9 February, 2021
By Maura O'Shea
Posted: 10 February, 2021
A new report, published by the Higher Education Authority (HEA) today, has revealed that the number of students at Irish higher educational institutions has steadily increased and that there is now a higher proportion of female students attending Universities or Associate/Affiliate Colleges than men.
The report – The Social and Living Conditions of Higher Education Students in Ireland – is part of the Eurostudent VII Report, which collates comparable data on student life across Europe. The survey asks students to report on aspects of their lives ranging from their health and wellbeing, income and expenditure, socio-economic background to travel and accommodation.
Ireland is one of 30 countries which participated in the Eurostudent VII survey in April/May 2019 and this report provides results from almost 20,000 students attending higher education institutes in Ireland.
Its key findings include:
· The proportion of students studying at Irish higher education institutions has steadily increased in recent years – since the last Eurostudent report in 2016, the numbers of students enrolled has increased by 3.8%;
· At undergraduate level, 52% of full-time students and 54% of part-time students are female. At postgraduate level for full-time students, this rises to 58% and for part-time students to 55%;
· Students report high levels of feeling that they ‘fit’ into higher education and appear to have few doubts that higher education was the right choice for them;
· Student satisfaction with the quality of teaching and the facilities of their institutions is high;
· 74% of students have experienced at least one form of difficulty during higher education. The most common being difficulties due to the standard of work in their programme, followed by financial difficulties.
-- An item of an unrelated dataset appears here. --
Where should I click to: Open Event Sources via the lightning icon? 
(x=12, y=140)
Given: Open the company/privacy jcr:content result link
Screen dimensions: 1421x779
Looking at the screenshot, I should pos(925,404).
HEA CEO Dr Alan Wall said this report provides a wealth of internationally comparable demographic, economic and social data.
“Over the last five years, the Irish higher education sector has made remarkable progress in expanding opportunities at both undergraduate and postgraduate levels, with overall enrolments increasing by 11% during this time period,” he said.
“The information presented in this report provides an extremely valuable resource for a wide variety of stakeholders, including policy makers, academics, students and all those with an interest in student wellbeing.”